Analyze First: Identifying Root Causes
Before jumping to solutions, it’s critical to analyze the root causes. My approach involves a multi-dimensional analysis based on structured data collection, conversations, and self-assessments.
The Dimensions of Root Cause Analysis
Based on the Delft University study conducted for ING, the most effective root cause analysis covers five key dimensions:
- Organizational Factors — Alignment, executive support, and company-wide priorities.
- Process Factors — Agile maturity, workflow efficiency, and backlog management.
- Project Factors — Dependencies, complexity, and security requirements.
- People Factors — Team stability, experience, and communication effectiveness.

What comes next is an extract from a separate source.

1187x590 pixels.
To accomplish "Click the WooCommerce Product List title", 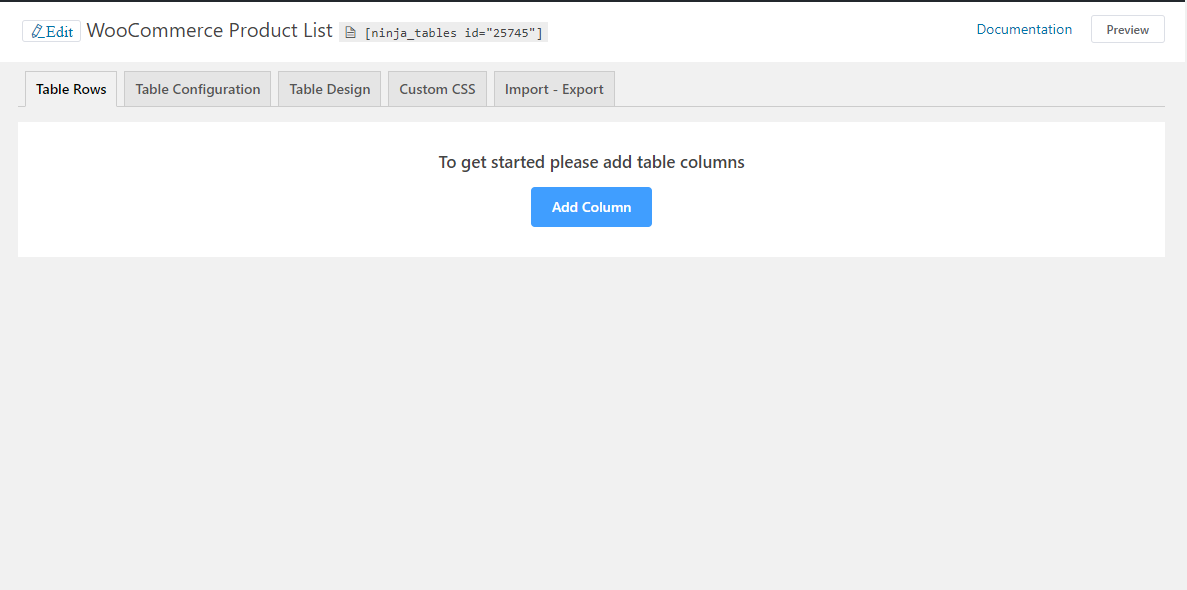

- Technical Factors — Code quality, test automation, and deployment pipeline robustness.
How to Gather Insights
- Surveys — Collecting structured responses from engineers, product managers, and other stakeholders.
- One-on-One Conversations — Speaking directly with team members to understand practical challenges.
- Self-Assessments — Encouraging teams to score themselves across key delivery criteria.
- Data Analysis — Reviewing historical delivery performance, cycle times, and dependency graphs.
Scoring and Benchmarking
Each criterion is evaluated using a scoring system, providing an objective way to compare different teams, projects, and areas of improvement. This helps identify systemic issues rather than treating every delivery problem as an isolated case.
Full Criteria Catalog
| Dimension | Criteria |
|---|---|
| Organization | Organizational alignment across departments |
| Dealing with geographic distribution | |
| Organizational politics | |
| Executive support | |
| Stability of the organization | |
| Process | Refinement of requirements |
| Agile Maturity | |
| Regular Software delivery | |
| Management of work in progress | |
| User / customer involvement | |
| Project | Project newness |
| Project Size | |
| Task dependencies | |
| Project security or regulatory constraints | |
| People | Communication |
| Team familiarity | |
| Team commitment | |
| Team stability | |
| Skills and knowledge | |
| Technical | Infrastructure reliability |
| Code documentation | |
| Technical dependencies | |
| Bug or incident handling | |
| Code quality | |
| Testing |
Reference
This article is based on the research conducted by Delft University for ING:
Kula, E., Greuter, E., van Deursen, A., & Gousios, G. (2022). Factors Affecting On-Time Delivery in Large-Scale Agile Software Development. IEEE Transactions on Software Engineering, 48(9), 3573-3586.